Work instructions -> From the line containing "This screenshot has width=1247, height=626." through the end of the material below, output each line exactly as written, with pictures excluded.

Exercise material ->
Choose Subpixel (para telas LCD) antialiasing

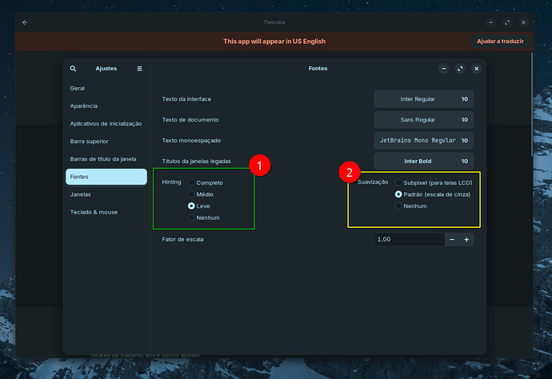point(398,182)
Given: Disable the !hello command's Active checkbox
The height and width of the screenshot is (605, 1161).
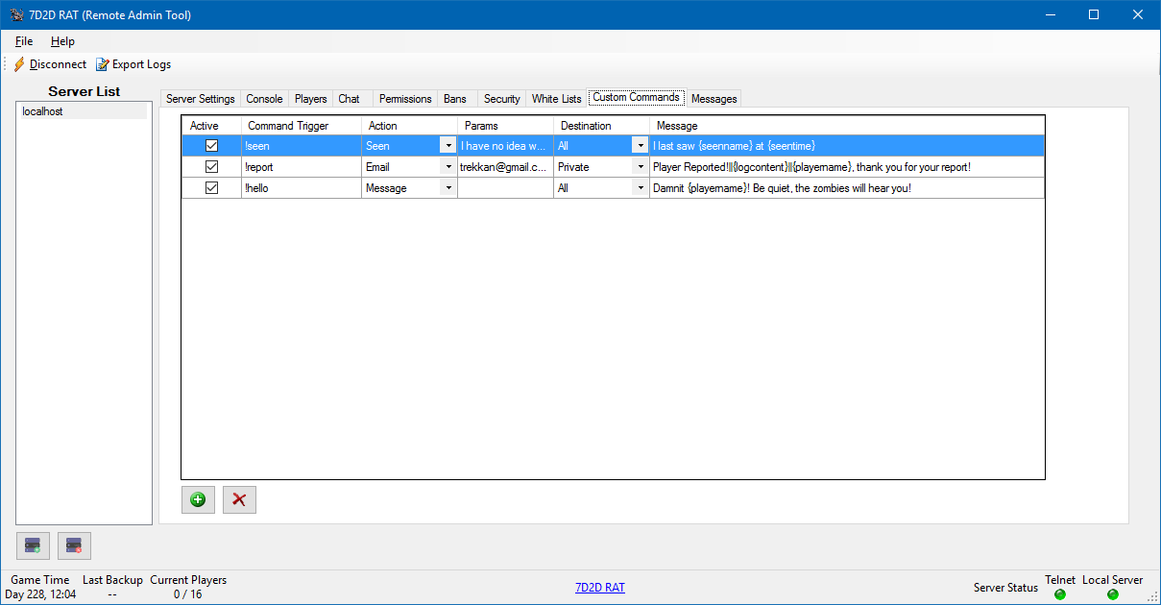Looking at the screenshot, I should (x=211, y=188).
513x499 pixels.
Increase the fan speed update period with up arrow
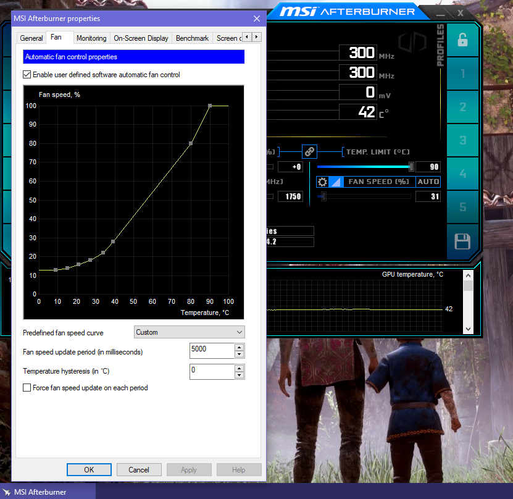240,348
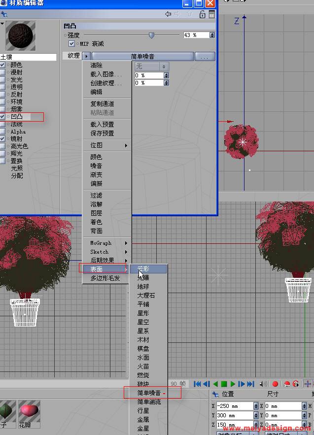Click the play backward green arrow
314x435 pixels.
tap(215, 384)
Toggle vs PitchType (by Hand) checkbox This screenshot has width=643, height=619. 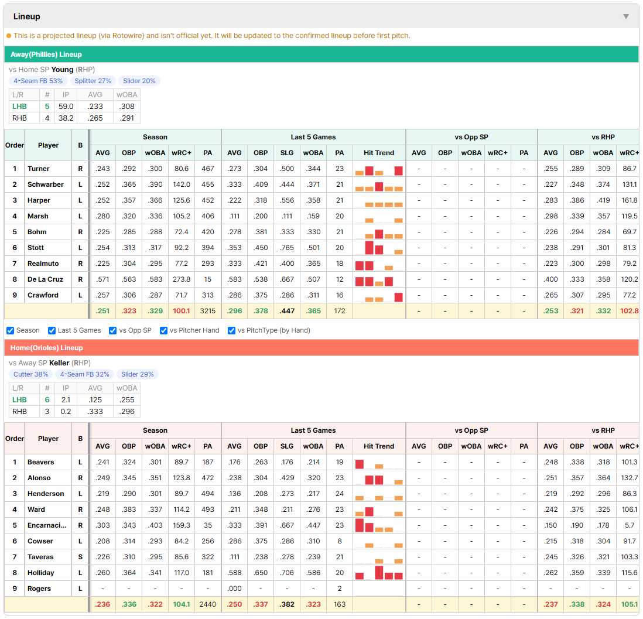coord(232,331)
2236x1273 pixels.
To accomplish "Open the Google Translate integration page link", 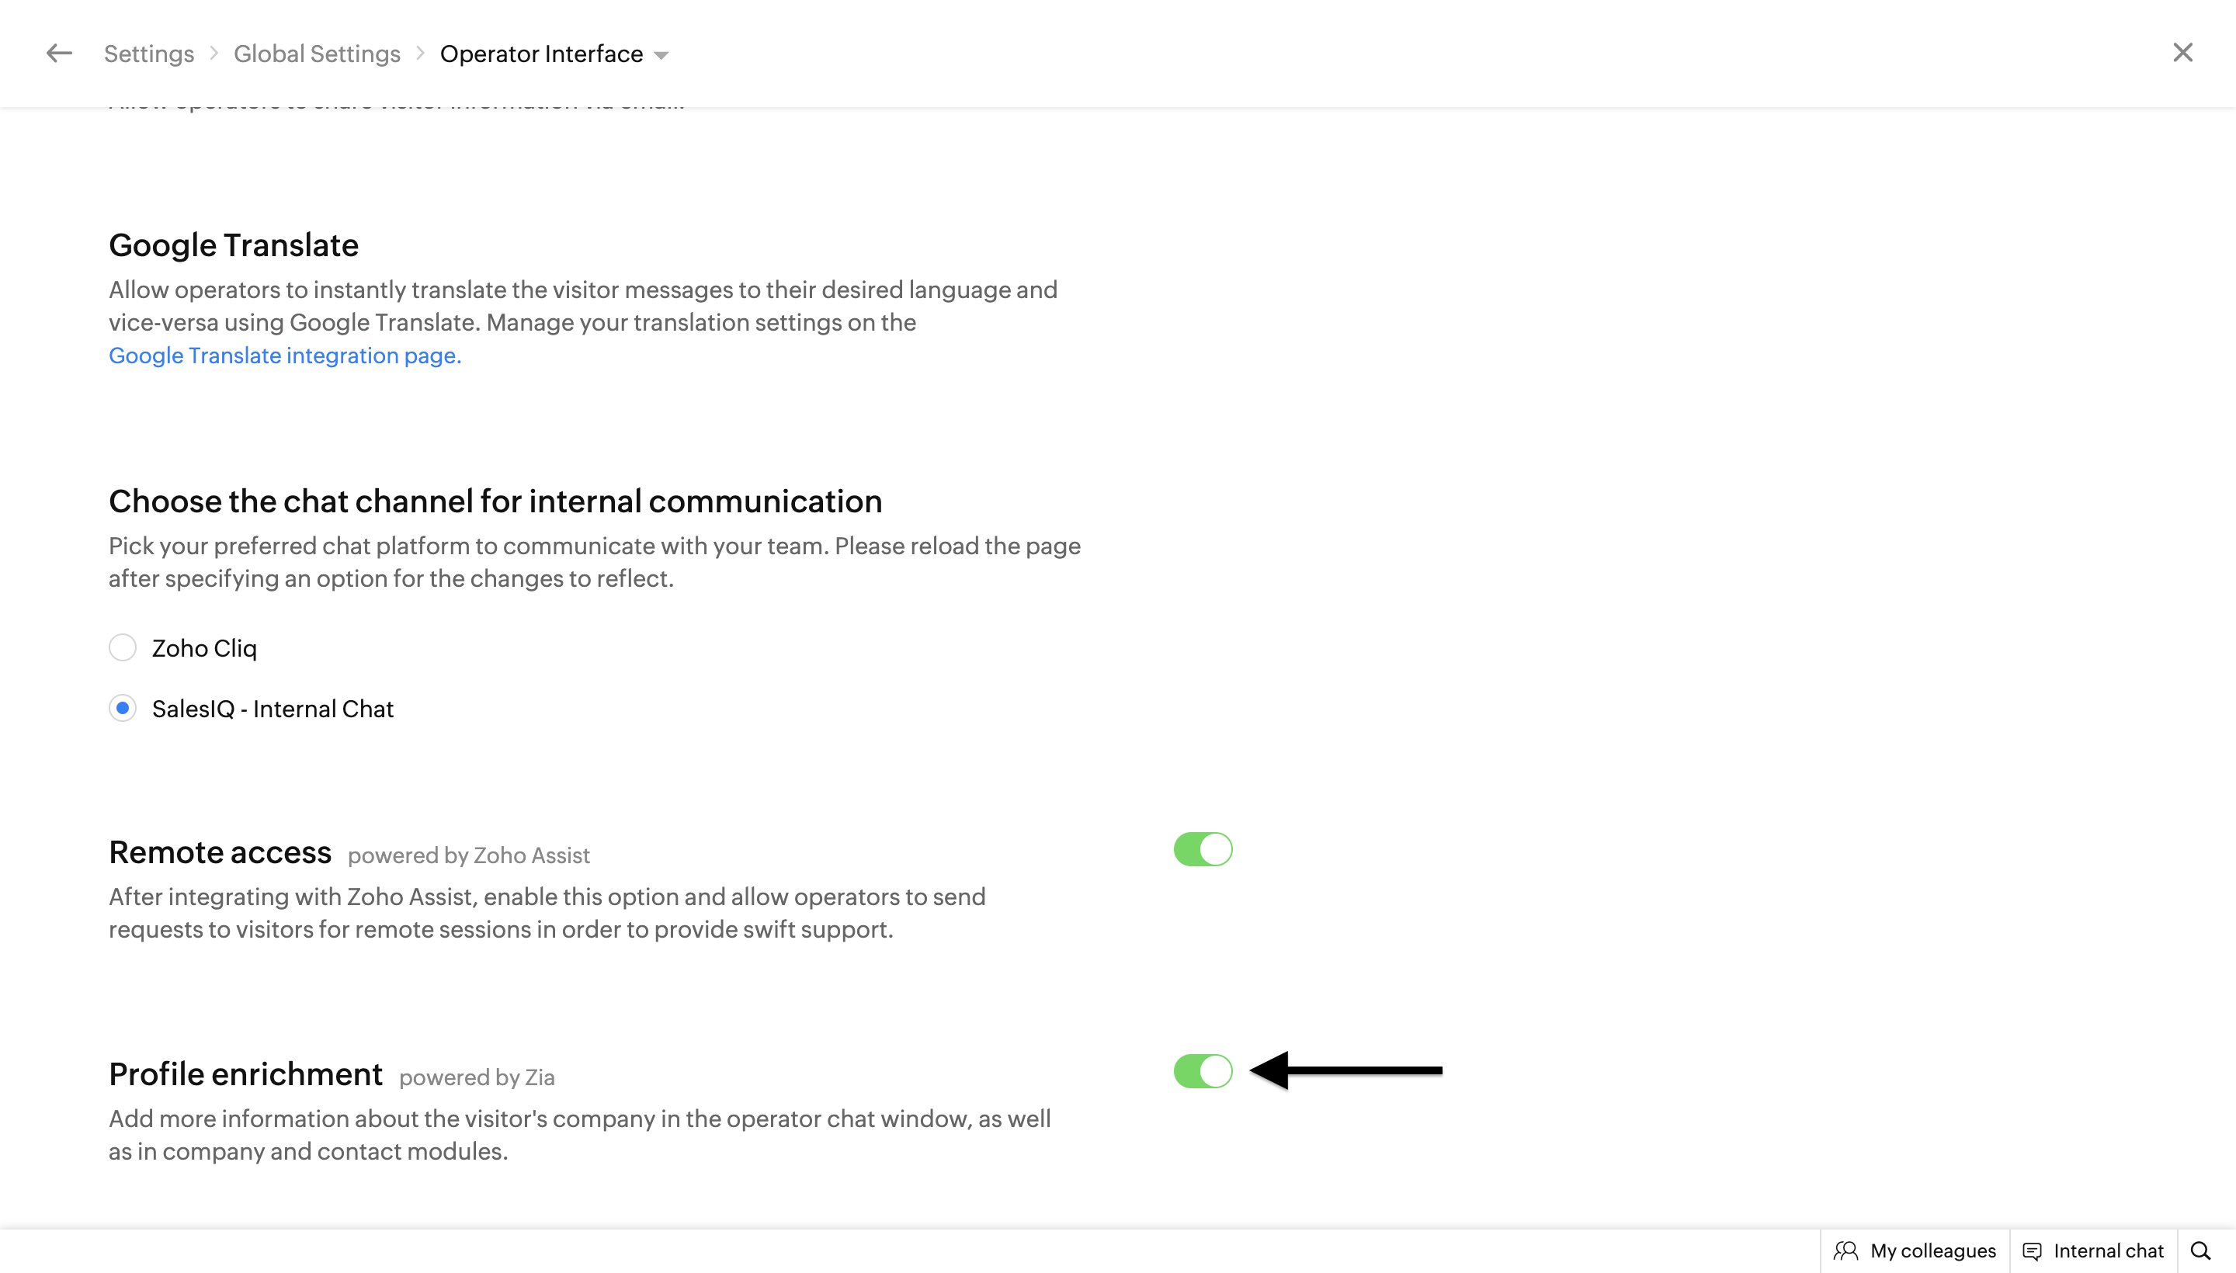I will pos(284,355).
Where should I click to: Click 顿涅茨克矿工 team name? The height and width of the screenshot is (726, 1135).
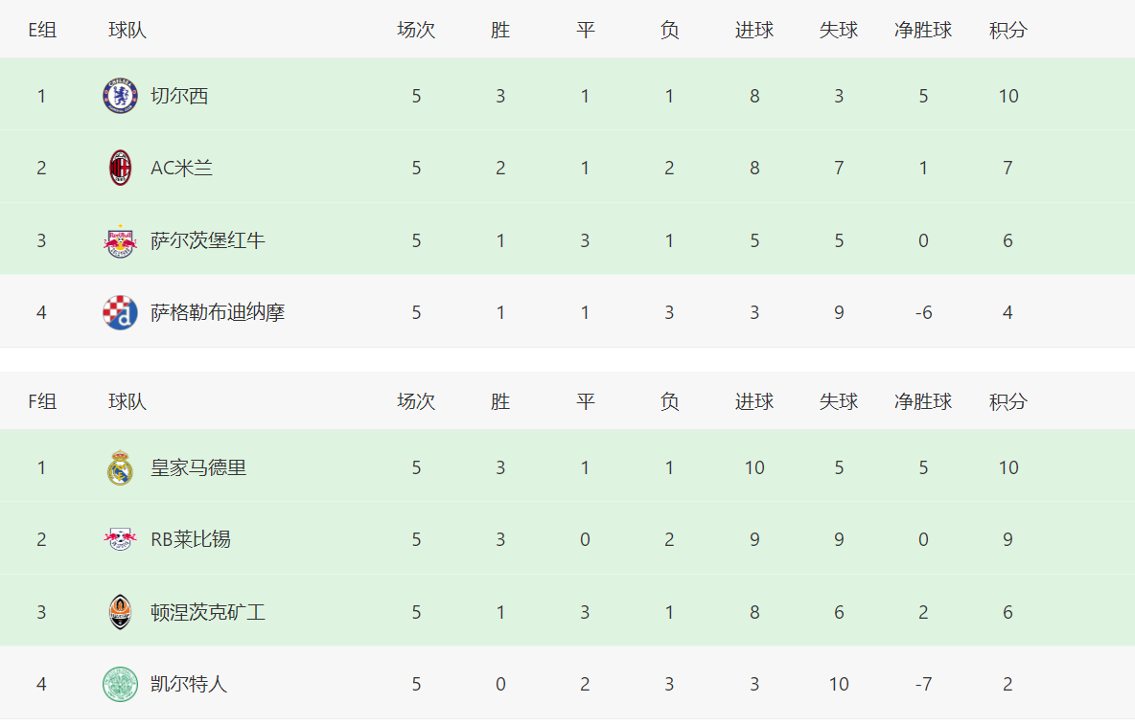pos(208,612)
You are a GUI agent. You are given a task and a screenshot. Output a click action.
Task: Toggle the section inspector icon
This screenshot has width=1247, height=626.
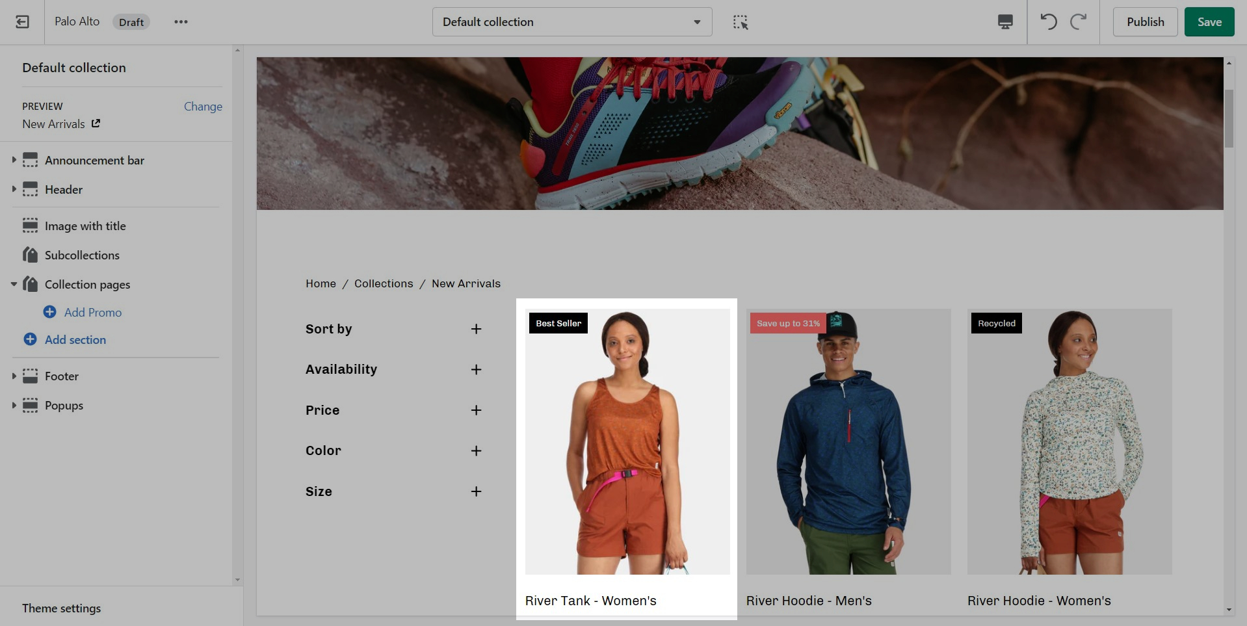pos(740,22)
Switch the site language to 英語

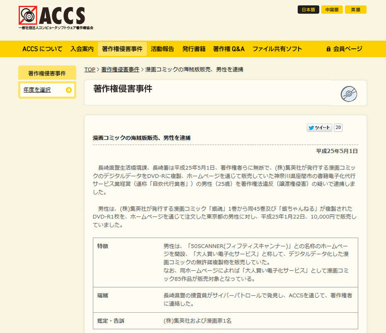355,10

Output below ->
This screenshot has width=1247, height=626.
pos(740,22)
Switch the site language to 英語

355,10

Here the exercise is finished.